Think on These Things: Dust and ashes

I fill my days with tasks and appointments. I need Lent and I suspect others do, too

Reb. Brian Krushel, Clearwater United Church

Life can be complicated. Life can be messy. Life can be demanding. Sometimes all those complications, messes and demands can get the best of a person and life can suddenly become a burden. The demands put on us by others, the expectations we have of ourselves, the overloaded schedule, it can all become too much for us.

What do we do when that happens? We try to keep up; but when we discover that we can’t, some of us re-double our efforts (to different degrees of success) and some of us give in or give up.

Why does life have to be so complicated, so messy and so demanding? Is it just the nature of modern life that our lives have become so stressed and over-burdened? Or perhaps it is more our human nature than it is anything else to stretch ourselves to the limit in an attempt to find meaning and purpose in life. French philosopher Rene Descartes may have famously said, “I think, therefore I am,” but many modern people don’t believe it and instead live by the motto, “I do, therefore I am.”

Last week, the Christian season of Lent began on a day known as Ash Wednesday. On that day, an ancient ritual is enacted whereby a cross is marked on the forehead of the faithful with ashes. As that cross is being smudged, words are spoken, “Remember you are dust, and to dust you shall return.” What a strange thing to do!

Strange and yet oddly compelling at the same time. I don’t mind this annual reminder of my limitations and mortality. I appreciate an intentional time like this to get my mind off of the many things that distract and occupy me and to which I look for meaning so that I can centre myself in Meaning itself. I need this time to re-orient and re-focus so I can clear my eyes of the glaze of indifference and apathy which comes from situation after situation where I feel nearly helpless. I need Lent.

If this all sounds a little odd and counter-cultural, maybe that’s because it really is. In a world where more is better than less, bigger is more desirable than smaller and moving is preferred to standing still, Lent and the contemplations that come with it seem very foreign.
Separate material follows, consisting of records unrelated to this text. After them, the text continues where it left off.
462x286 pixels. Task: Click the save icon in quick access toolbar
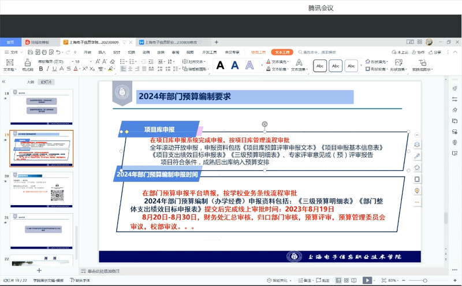[31, 53]
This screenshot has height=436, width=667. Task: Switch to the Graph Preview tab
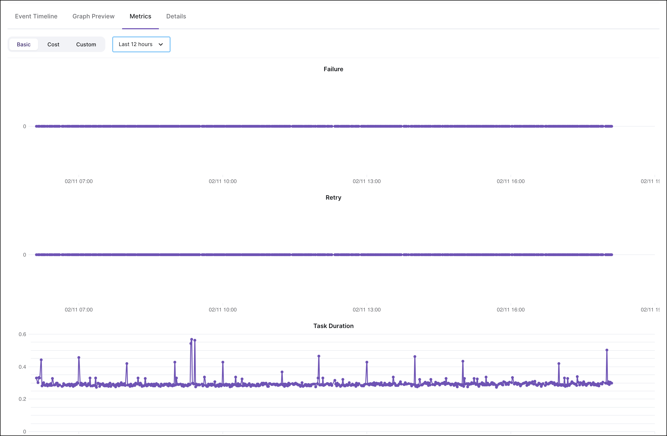(x=93, y=16)
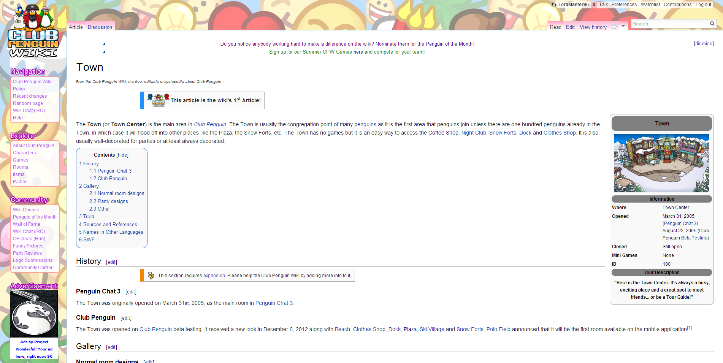Click the expansion notice icon
Viewport: 723px width, 363px height.
click(x=151, y=276)
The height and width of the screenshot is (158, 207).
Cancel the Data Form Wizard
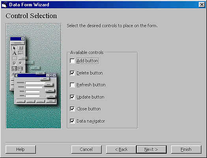(x=86, y=149)
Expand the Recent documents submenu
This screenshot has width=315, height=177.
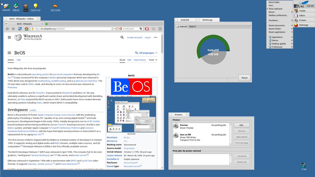click(x=277, y=25)
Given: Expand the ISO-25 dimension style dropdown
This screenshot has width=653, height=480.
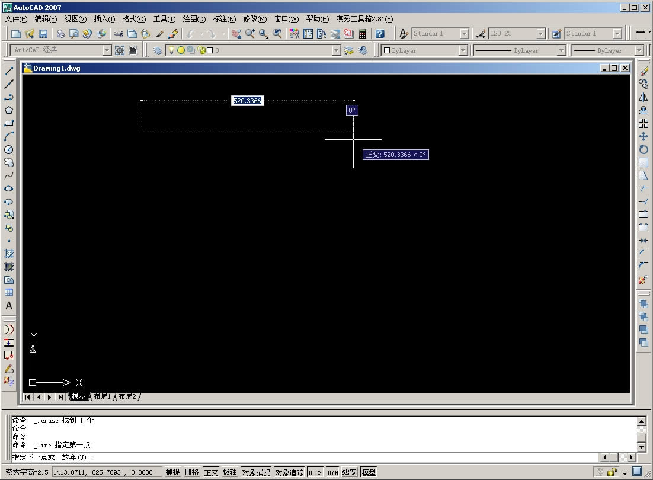Looking at the screenshot, I should (x=541, y=34).
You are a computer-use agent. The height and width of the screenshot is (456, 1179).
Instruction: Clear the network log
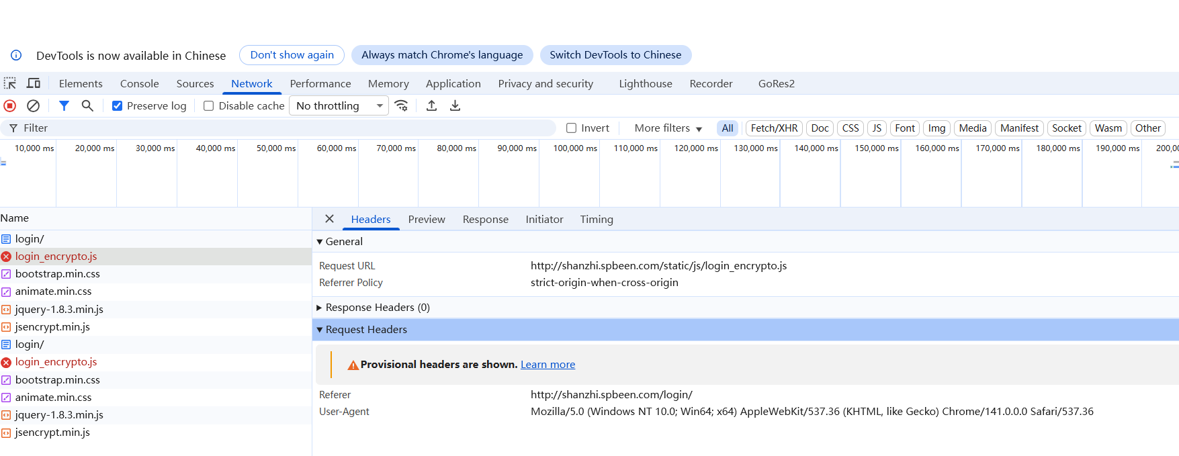(x=33, y=105)
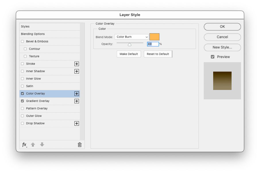
Task: Click the Opacity slider thumb
Action: [x=129, y=44]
But that is the gift in it. It is a gift for all those who are starved for meaning, for comfort, for courage and for life. I need this time as a way to remind myself of who I really am. I am not the sum total of my accomplishments and achievements, I am not defined by what I have or accumulate. My worth is not measured by how well I fill my days with tasks and appointments. I need Lent and I suspect others do, too.
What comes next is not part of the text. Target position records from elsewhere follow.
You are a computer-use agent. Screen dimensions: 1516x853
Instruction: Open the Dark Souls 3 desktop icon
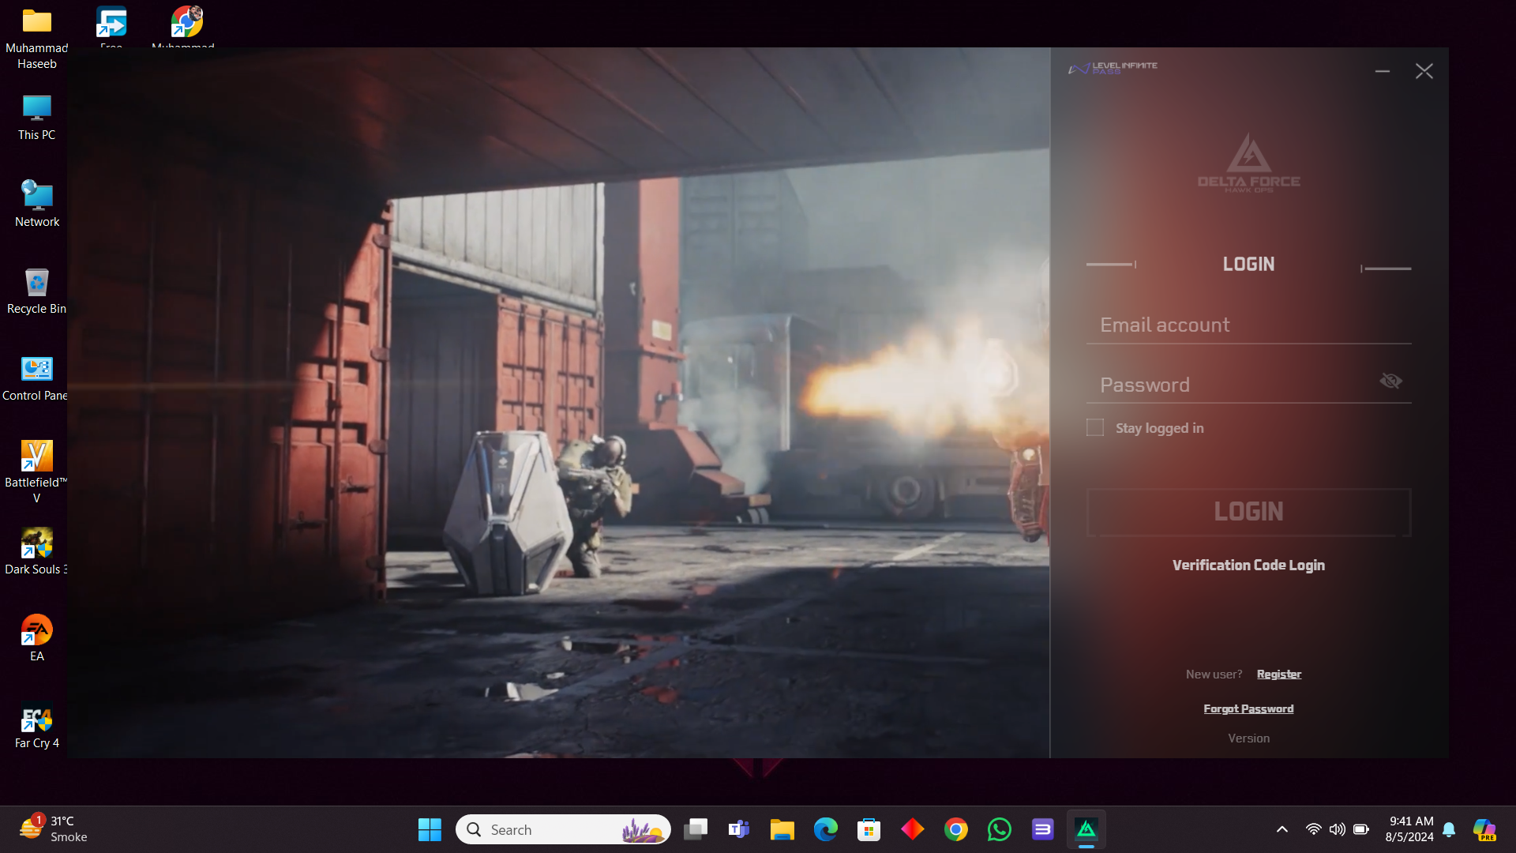click(36, 544)
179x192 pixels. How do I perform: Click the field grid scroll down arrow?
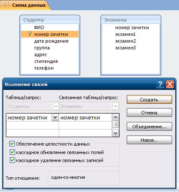pos(116,133)
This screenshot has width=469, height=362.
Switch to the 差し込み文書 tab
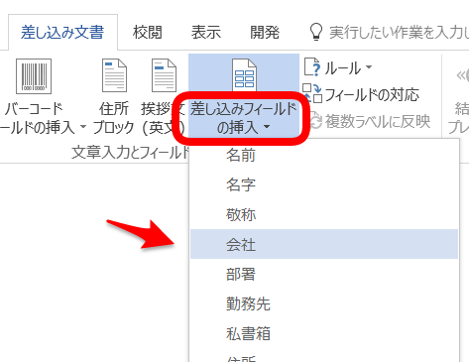tap(62, 32)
This is a time to be still and silent so that I can hear once again who I really am. I am dust, and all pretences and posturing fall away. I am dust, breathed into by God, given life by God, loved by God. I am dust with all the limitations and freedoms that implies. I am dust and one day that dust will be delivered into the hands of the one who first formed this dust into a human being. It’s not complicated. I am dust, and I am happy to be.